- **TASK DIRECTIONS**
Repeat exactly the lines that begin at the one containing "You are a computer-use" and end at the final line of the records; include no pictures and nothing else.

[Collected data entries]
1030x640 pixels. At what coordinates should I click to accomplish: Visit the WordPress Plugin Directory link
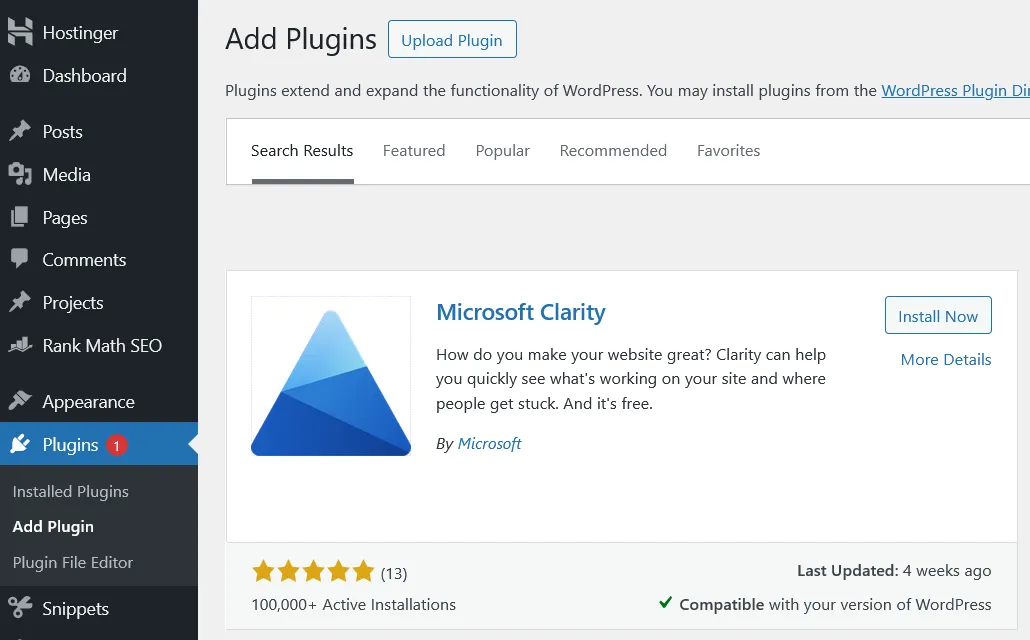[x=955, y=90]
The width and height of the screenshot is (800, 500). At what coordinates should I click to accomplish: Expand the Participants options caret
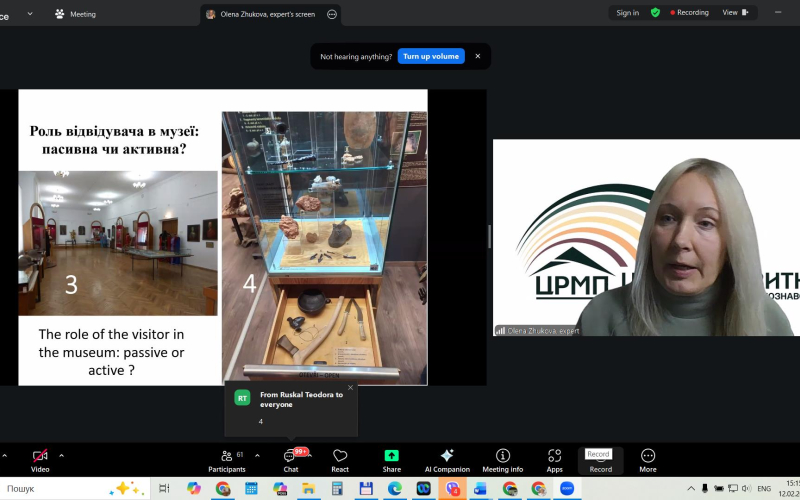[x=257, y=455]

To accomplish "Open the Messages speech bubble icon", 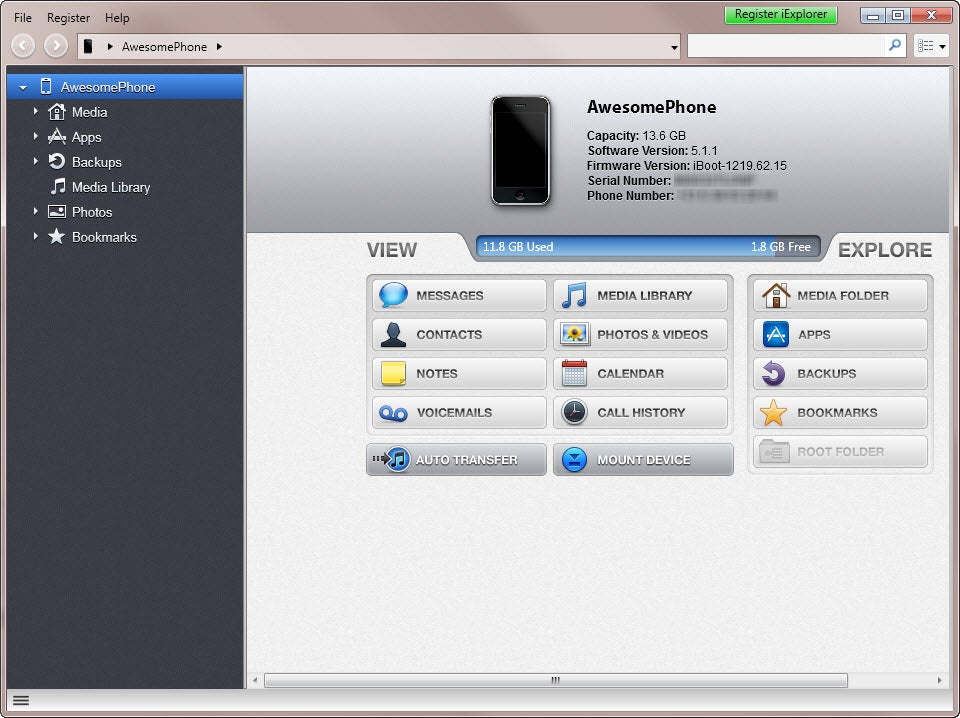I will tap(393, 295).
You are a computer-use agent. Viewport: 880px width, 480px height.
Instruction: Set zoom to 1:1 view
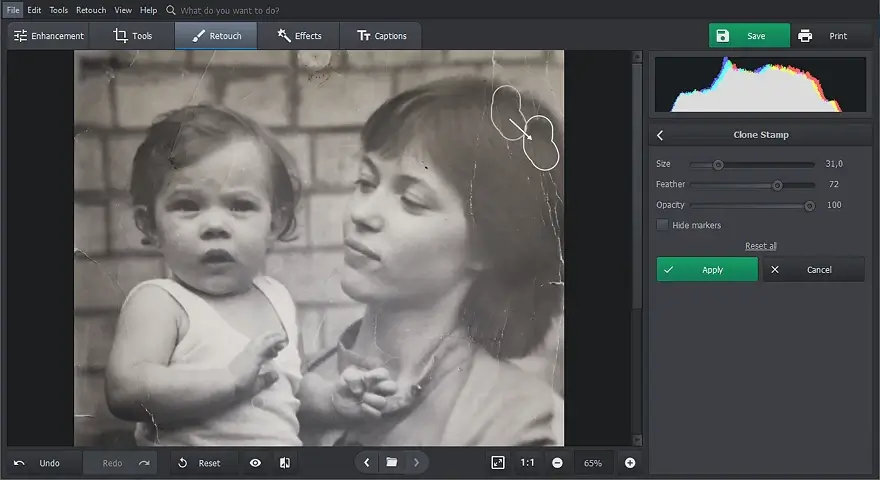pos(528,463)
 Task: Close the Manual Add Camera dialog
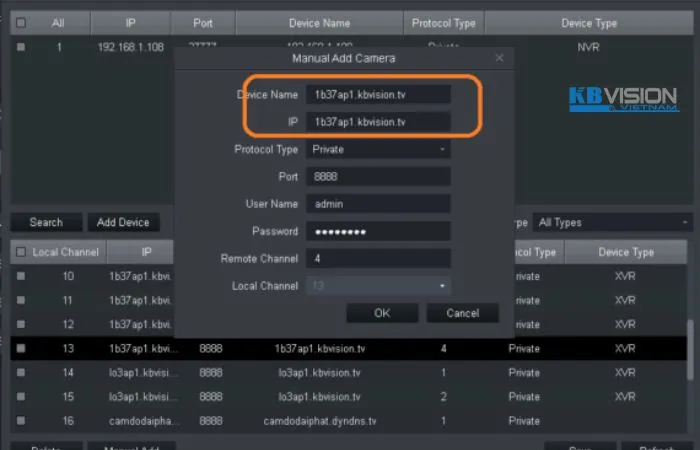tap(499, 59)
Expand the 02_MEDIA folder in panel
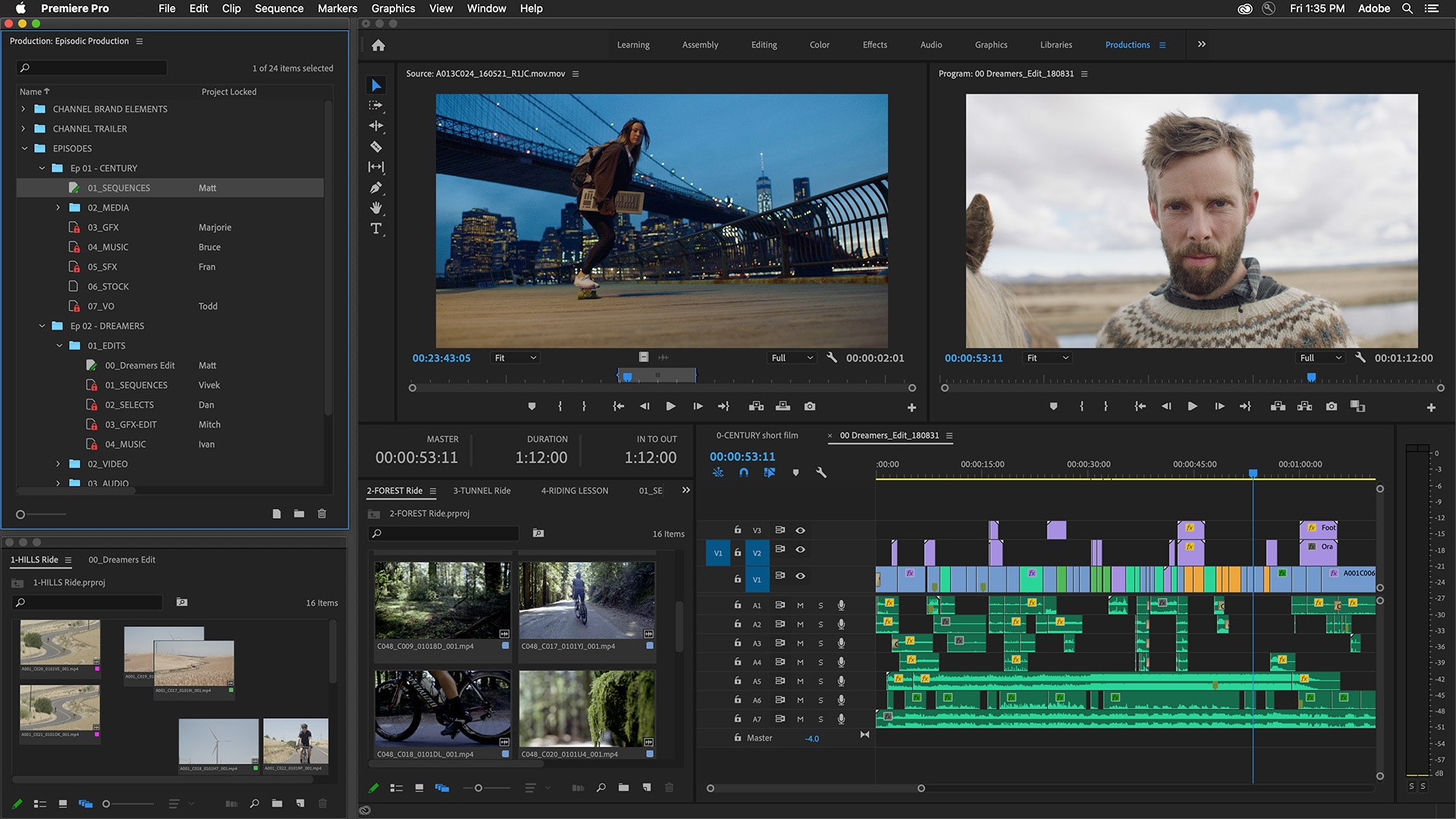 click(58, 207)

- **EXERCISE OUTPUT**
You are a computer-use agent. Viewport: 880px width, 480px height.
Instruction: Set zoom to 1:1 view
pos(528,463)
 Task: Close the Manual Add Camera dialog
tap(499, 59)
Expand the 02_MEDIA folder in panel
 click(58, 207)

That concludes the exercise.